REGISTROS DE DATOS>
──────
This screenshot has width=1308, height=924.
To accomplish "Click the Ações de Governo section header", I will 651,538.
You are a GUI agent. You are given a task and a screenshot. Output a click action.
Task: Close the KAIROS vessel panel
──────
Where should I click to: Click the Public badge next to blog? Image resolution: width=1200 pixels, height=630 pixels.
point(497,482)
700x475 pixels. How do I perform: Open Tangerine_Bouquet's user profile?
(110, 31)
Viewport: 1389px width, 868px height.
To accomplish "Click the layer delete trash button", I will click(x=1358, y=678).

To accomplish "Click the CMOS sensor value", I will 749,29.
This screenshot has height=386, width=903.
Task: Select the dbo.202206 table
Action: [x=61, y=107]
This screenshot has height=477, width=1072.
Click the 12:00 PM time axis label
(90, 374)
──────
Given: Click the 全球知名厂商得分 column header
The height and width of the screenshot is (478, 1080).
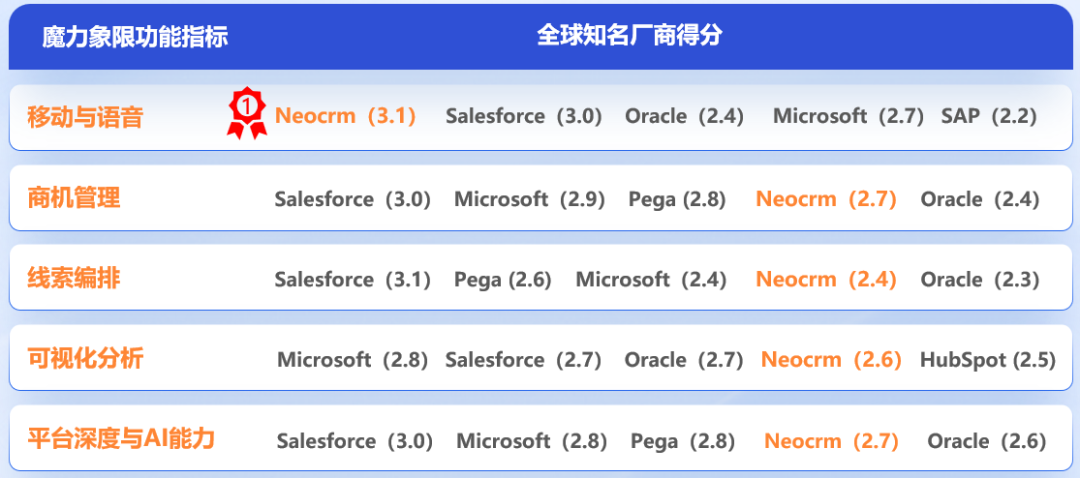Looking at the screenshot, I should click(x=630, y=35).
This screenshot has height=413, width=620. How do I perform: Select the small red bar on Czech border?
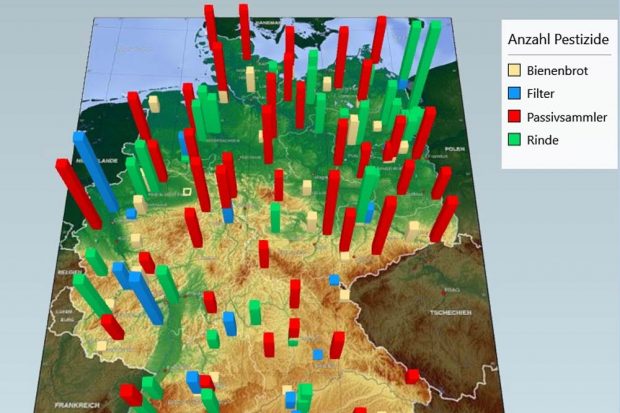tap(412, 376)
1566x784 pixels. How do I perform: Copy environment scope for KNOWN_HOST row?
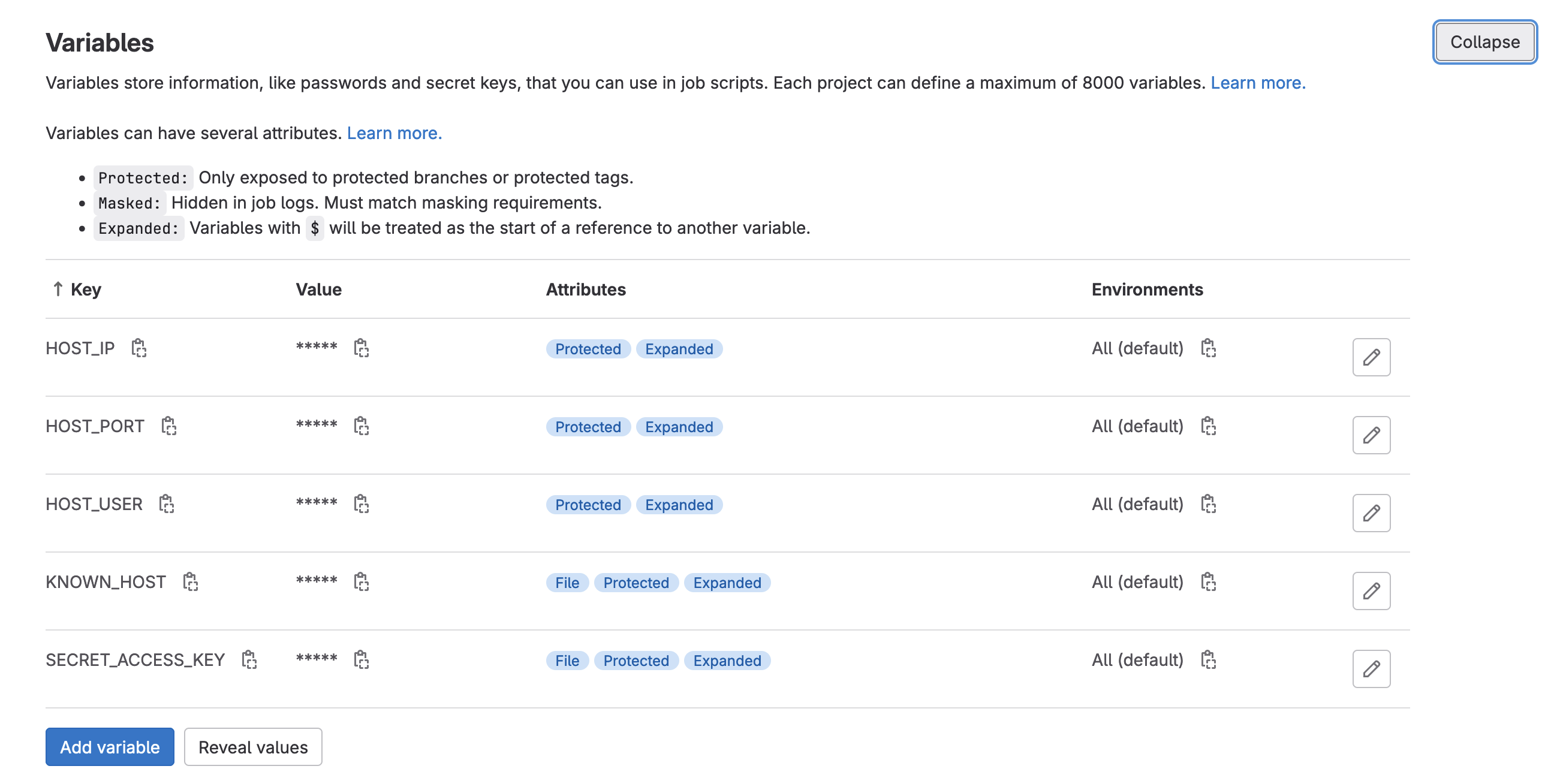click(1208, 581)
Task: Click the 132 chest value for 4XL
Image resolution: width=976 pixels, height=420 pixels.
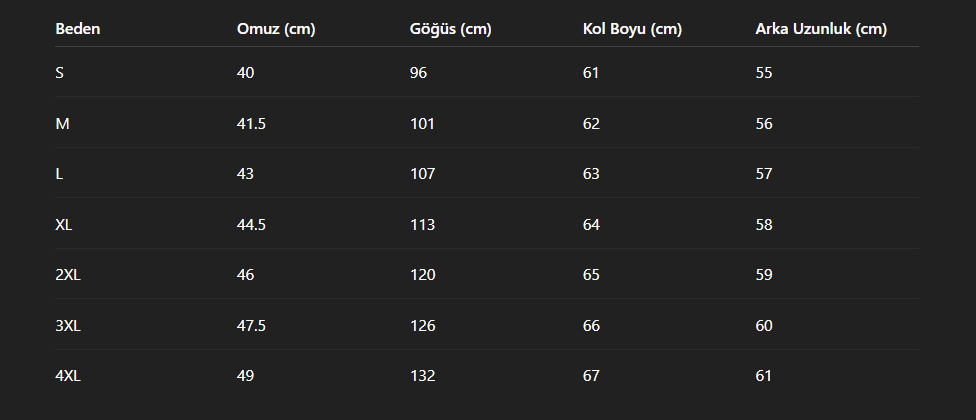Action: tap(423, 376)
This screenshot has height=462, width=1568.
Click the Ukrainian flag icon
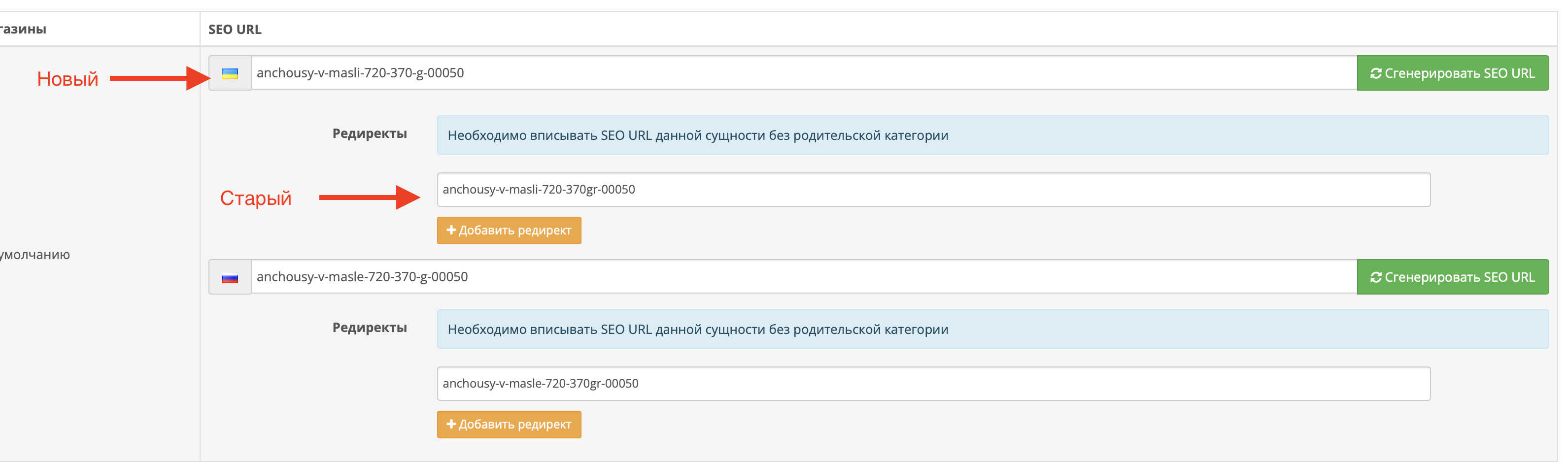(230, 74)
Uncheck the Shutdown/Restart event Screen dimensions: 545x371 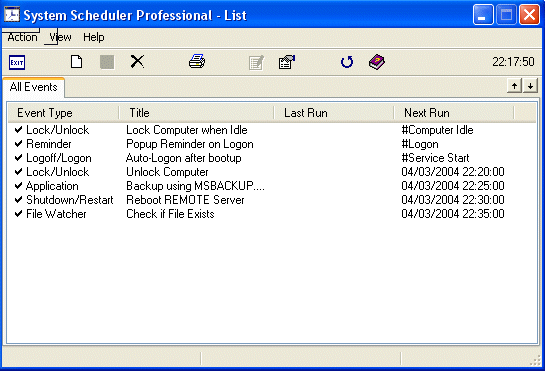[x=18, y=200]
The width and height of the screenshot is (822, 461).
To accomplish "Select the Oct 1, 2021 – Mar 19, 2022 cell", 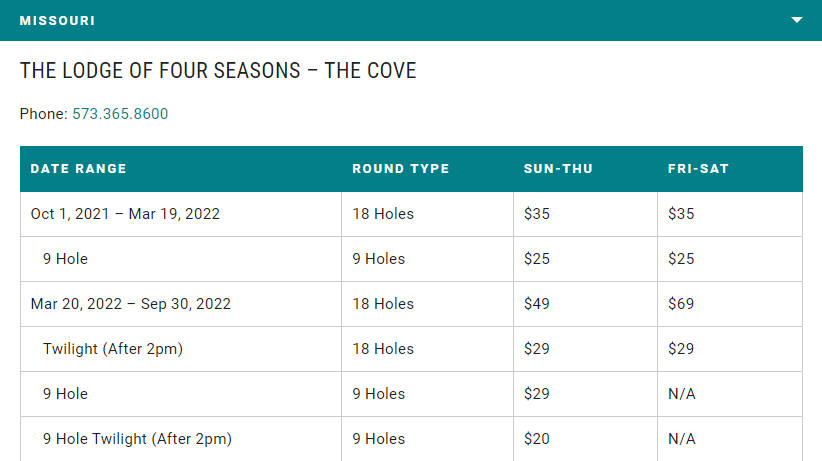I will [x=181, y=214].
──────
EN QUÉ CONSISTE> ¿Puedes pasar a una lista JSON de cadenas el tramo de los registros que va desde la línea que contiene "This screenshot has width=1308, height=924." hasta la que contiene "Task: Close the KAIROS vessel panel", ambas incluidas, con una cadena por línea y sin las líneas en blanco?

SALIDA CORRECTA>
[
  "This screenshot has width=1308, height=924.",
  "To accomplish \"Click the Ações de Governo section header\", I will 651,538.",
  "You are a GUI agent. You are given a task and a screenshot. Output a click action.",
  "Task: Close the KAIROS vessel panel"
]